Our results of viral load and seroconversion indicate representative COVID-19 patient samples, although it is important to note that data were not available for all patients as a consequence of the retrospective study design. In addition, there are more important limitations to consider. Although CD169/SIGLEC1 is suggested to have an additional diagnostic value in COVID-19, it remains unclear whether expression levels represent a bystander or a direct contributor to the pathogenesis of COVID-19. Our longitudinal data suggest that the early phase after onset of symptoms is the best timepoint to assess CD169/SIGLEC1. However, numbers of patients presenting to the hospital in this very early time period, within the first 3 days since onset of symptoms, is rather low. Furthermore, the number of patients with mild disease who developed a deterioration to a more severe disease stages was insufficient to answer the question whether CD169/SIGLEC1 may be used as a biomarker to predict the progression to ARDS. Nevertheless, it will be interesting to see whether treatment or vaccination trials will have an impact on CD169/SIGLEC1 expression levels after SARS-CoV-2 infection or exposition respectively. Also, it is interesting to analyze the correlation between CD169/SIGLEC1 expression and auto-antibodies against IFN-α/ω in patients with mild or severe disease. Certainly, other molecules of the interferon pathways as MHC class I, CD38, BST-2 or CD123 should be analyzed in patients with COVID-19.

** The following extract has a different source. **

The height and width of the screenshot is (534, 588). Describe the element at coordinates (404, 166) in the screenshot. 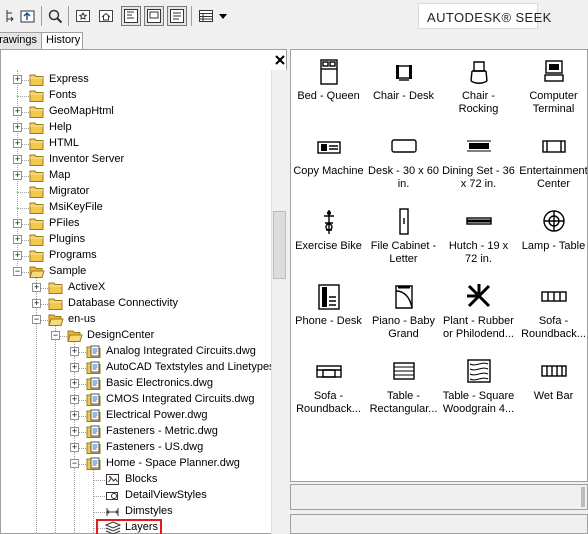

I see `block-item: Desk - 30 x 60 in.` at that location.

Taking these limitations into account, our study provides important new insights in the dynamics of CD169/SIGLEC1 expression in SARS-CoV-2 infection. Furthermore, our findings suggest that measurement of CD169/SIGLEC1 expression in SARS-CoV-2 infection might be useful for assessment of COVID-19 disease severity in the future. However, for more clarification, we suggest a prospective study with larger patient cohorts and a more balanced control group to confirm our results.